Thousands of Palestinians return to Damascus refugee camp
Published Thursday, December 20, 2012
Thousands of Palestinians returned on Thursday to a refugee camp in Damascus that has become a battle ground, as UN investigators warned of an openly sectarian conflict that threatens whole communities.
Four days on from a first air strike on Yarmouk refugee camp, "thousands of Palestinians walked across army checkpoints at the entrance to the camp to return home, rather than sleep outside in the cold and under the rain," an aid worker in the camp said.
According to one resident and amateur video posted online, refugees sang traditional Palestinian songs, and chanted: "We are returning to Yarmouk camp".
Another resident said most the fighters of the rebel Free Syrian Army that had been deployed in their thousands days earlier had pulled out of Yarmouk.
"There are a couple of fighters in each alley way, but they're drinking tea and smoking the nargileh (water-pipe)," the resident told AFP.

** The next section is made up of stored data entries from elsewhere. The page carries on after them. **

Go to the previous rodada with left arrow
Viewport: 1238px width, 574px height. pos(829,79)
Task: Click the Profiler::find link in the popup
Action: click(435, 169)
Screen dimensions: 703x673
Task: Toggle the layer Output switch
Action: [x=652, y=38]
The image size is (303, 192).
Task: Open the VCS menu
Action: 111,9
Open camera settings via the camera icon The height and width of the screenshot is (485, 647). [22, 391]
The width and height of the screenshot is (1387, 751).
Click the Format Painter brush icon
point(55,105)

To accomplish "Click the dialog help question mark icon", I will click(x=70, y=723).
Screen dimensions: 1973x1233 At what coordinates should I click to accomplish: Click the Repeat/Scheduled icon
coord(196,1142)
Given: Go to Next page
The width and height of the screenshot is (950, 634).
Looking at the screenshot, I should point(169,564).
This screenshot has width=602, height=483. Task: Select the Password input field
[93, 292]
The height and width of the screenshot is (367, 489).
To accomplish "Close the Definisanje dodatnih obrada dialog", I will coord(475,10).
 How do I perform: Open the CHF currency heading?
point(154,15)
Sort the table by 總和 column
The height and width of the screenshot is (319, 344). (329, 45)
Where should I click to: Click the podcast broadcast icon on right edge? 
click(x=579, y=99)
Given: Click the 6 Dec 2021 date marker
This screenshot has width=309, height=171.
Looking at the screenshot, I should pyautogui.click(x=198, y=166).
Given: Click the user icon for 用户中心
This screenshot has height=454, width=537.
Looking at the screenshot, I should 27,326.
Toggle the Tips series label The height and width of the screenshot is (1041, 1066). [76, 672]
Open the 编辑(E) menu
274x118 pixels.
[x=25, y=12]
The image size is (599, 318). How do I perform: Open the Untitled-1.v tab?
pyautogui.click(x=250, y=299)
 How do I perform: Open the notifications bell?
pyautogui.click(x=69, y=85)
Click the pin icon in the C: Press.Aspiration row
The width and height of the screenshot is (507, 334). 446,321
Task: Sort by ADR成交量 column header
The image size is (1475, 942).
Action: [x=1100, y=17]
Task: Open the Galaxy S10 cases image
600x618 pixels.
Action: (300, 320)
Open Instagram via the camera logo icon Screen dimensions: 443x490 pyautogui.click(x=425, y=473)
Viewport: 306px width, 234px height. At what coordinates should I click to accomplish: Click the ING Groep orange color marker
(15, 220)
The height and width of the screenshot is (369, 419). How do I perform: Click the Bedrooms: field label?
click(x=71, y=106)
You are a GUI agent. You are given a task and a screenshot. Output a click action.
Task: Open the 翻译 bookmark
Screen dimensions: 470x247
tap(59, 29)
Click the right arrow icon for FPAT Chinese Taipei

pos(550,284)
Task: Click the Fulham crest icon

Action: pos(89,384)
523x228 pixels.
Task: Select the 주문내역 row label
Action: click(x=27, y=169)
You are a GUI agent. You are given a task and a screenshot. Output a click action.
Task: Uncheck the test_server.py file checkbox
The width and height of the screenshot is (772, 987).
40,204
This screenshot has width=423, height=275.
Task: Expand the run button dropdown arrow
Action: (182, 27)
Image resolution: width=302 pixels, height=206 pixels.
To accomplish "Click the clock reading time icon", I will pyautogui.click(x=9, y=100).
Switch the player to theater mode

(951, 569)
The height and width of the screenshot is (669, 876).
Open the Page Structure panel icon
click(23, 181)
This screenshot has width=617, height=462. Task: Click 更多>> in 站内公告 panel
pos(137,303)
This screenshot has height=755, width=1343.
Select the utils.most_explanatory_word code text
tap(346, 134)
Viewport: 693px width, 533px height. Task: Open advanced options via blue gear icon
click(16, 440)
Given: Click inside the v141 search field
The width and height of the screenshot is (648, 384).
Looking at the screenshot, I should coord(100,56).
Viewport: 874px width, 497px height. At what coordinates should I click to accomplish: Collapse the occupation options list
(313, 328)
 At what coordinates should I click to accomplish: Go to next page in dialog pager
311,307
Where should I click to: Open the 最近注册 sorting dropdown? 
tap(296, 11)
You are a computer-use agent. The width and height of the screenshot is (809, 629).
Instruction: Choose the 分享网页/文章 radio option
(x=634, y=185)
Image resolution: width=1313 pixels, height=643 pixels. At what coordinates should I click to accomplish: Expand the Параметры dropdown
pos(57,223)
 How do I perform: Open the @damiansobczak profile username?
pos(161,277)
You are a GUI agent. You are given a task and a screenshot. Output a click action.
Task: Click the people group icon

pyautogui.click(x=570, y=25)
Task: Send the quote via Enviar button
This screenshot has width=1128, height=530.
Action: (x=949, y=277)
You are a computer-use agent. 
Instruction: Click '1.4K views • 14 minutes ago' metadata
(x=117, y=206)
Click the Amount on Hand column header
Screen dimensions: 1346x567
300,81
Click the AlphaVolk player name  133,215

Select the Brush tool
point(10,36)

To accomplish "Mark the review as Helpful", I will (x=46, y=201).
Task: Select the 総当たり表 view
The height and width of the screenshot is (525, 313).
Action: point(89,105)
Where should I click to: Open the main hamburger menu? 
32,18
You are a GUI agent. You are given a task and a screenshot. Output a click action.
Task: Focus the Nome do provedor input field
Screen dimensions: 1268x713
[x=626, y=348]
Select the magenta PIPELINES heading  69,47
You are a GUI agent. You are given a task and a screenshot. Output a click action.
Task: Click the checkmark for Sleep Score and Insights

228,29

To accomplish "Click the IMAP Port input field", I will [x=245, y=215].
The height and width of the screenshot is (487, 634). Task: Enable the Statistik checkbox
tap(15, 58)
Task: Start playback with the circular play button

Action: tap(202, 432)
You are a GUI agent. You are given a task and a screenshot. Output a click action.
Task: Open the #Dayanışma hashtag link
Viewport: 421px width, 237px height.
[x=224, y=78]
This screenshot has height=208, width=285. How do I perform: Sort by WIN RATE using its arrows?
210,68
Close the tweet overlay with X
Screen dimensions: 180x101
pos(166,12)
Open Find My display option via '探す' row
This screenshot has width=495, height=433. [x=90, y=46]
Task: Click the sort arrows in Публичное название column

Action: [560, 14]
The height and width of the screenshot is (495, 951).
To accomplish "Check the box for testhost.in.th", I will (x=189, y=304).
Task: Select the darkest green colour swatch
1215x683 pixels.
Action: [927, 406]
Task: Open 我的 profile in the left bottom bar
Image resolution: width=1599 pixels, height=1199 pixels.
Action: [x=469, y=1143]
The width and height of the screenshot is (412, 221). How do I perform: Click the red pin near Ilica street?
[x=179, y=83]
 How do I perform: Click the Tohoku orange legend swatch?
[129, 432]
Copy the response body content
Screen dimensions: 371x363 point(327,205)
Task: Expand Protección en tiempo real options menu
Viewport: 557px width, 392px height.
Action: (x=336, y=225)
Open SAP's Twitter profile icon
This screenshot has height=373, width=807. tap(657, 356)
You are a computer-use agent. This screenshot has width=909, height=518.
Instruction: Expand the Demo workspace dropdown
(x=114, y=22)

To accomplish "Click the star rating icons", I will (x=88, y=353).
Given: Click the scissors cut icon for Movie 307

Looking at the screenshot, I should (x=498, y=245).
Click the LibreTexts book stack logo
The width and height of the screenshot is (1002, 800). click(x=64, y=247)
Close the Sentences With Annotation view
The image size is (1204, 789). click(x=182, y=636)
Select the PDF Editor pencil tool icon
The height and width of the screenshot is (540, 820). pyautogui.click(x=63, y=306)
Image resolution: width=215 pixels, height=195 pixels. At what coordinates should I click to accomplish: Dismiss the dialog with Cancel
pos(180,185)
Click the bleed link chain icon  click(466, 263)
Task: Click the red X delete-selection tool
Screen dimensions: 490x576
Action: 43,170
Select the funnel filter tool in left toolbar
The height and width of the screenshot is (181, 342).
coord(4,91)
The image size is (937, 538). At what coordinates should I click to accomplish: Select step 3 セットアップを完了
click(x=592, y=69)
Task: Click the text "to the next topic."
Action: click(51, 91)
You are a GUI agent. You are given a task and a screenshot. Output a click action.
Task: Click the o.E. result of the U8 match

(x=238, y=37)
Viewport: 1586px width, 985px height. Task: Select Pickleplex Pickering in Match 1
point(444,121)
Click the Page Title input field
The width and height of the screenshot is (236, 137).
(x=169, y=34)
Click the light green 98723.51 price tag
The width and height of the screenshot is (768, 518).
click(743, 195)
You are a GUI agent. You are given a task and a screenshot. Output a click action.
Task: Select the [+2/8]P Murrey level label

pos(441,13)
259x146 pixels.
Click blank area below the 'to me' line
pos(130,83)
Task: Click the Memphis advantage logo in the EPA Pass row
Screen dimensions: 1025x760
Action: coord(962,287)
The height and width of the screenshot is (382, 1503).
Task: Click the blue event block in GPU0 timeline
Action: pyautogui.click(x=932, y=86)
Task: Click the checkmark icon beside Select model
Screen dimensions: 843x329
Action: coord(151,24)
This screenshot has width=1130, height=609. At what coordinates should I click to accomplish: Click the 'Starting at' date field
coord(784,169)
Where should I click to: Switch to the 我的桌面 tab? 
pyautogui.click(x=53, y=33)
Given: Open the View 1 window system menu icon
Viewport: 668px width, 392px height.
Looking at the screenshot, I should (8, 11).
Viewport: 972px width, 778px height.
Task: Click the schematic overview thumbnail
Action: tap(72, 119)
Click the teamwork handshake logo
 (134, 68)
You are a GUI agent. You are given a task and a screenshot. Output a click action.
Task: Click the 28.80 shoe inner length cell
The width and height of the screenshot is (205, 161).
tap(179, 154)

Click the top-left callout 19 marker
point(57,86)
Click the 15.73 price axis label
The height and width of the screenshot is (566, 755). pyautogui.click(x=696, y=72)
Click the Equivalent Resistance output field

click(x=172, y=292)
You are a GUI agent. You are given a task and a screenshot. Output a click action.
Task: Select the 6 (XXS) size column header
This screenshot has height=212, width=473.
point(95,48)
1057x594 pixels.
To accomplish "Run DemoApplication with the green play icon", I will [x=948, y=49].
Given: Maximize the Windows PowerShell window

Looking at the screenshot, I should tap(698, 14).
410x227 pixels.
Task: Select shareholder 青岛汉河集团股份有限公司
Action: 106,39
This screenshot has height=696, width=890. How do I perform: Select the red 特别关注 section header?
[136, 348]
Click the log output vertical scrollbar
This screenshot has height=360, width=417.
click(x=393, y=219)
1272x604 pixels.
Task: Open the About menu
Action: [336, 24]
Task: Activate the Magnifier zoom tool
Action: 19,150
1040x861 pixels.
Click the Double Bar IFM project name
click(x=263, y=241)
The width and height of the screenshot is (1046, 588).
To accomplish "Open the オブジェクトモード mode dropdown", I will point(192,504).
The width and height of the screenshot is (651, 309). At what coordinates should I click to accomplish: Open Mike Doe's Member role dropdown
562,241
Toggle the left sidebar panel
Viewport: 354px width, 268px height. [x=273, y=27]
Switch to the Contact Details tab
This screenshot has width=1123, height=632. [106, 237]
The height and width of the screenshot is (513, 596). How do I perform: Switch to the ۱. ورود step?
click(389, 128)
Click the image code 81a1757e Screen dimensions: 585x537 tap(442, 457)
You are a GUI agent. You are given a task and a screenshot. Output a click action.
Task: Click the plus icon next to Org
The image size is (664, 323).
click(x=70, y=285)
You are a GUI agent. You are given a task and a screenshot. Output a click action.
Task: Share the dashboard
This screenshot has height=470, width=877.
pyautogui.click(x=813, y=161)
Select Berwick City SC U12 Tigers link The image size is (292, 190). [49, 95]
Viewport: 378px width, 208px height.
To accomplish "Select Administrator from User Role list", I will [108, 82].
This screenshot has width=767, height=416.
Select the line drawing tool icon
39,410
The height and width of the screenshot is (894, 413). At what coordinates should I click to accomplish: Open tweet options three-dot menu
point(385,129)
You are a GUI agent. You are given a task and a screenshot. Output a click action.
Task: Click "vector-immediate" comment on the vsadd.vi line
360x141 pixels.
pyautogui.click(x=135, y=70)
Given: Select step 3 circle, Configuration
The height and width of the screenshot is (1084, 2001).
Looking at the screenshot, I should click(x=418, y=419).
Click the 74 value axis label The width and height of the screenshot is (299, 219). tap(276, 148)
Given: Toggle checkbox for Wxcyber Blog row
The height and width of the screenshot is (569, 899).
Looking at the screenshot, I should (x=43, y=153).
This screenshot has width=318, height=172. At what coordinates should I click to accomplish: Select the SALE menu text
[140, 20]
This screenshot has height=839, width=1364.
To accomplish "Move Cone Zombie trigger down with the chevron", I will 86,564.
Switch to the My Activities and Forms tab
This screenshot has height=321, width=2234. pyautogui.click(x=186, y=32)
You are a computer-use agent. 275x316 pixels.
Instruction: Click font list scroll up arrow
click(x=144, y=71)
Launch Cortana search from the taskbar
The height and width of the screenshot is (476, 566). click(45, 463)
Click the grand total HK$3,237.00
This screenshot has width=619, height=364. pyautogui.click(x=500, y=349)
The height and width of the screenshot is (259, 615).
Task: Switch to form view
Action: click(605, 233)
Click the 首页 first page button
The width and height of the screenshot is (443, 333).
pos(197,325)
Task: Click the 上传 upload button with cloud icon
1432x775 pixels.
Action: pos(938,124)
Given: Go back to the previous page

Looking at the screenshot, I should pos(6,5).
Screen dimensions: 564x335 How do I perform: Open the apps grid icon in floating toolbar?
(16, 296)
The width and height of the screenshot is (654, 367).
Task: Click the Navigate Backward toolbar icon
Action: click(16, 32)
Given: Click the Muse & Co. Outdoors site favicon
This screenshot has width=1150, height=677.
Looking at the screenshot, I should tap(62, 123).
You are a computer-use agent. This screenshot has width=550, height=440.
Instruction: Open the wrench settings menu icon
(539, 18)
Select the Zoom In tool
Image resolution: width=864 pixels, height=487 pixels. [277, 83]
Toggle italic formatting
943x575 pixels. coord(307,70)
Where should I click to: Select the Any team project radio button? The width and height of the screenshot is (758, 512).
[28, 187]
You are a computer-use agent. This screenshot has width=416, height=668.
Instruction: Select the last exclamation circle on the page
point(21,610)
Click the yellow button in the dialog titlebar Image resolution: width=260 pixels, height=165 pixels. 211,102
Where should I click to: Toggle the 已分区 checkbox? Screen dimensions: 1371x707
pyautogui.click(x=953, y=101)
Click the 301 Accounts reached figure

In Geneva, the United Nations Relief and Works Agency for Palestine refugees (UNRWA) said as many as 100,000 Palestinians may have fled Yarmouk in the past few days.
The dramatic turn of events in Damascus in recent days was followed by UN findings that Syria's conflict has become overtly sectarian.
"As battles between government forces and anti-government armed groups approach the end of their second year, the conflict has become overtly sectarian in nature," the UN Commission of Inquiry on Syria said in a report published on Thursday.
"As the conflict drags on, the parties have become ever more violent and unpredictable, which has led to their conduct increasingly being in breach of international law," it said.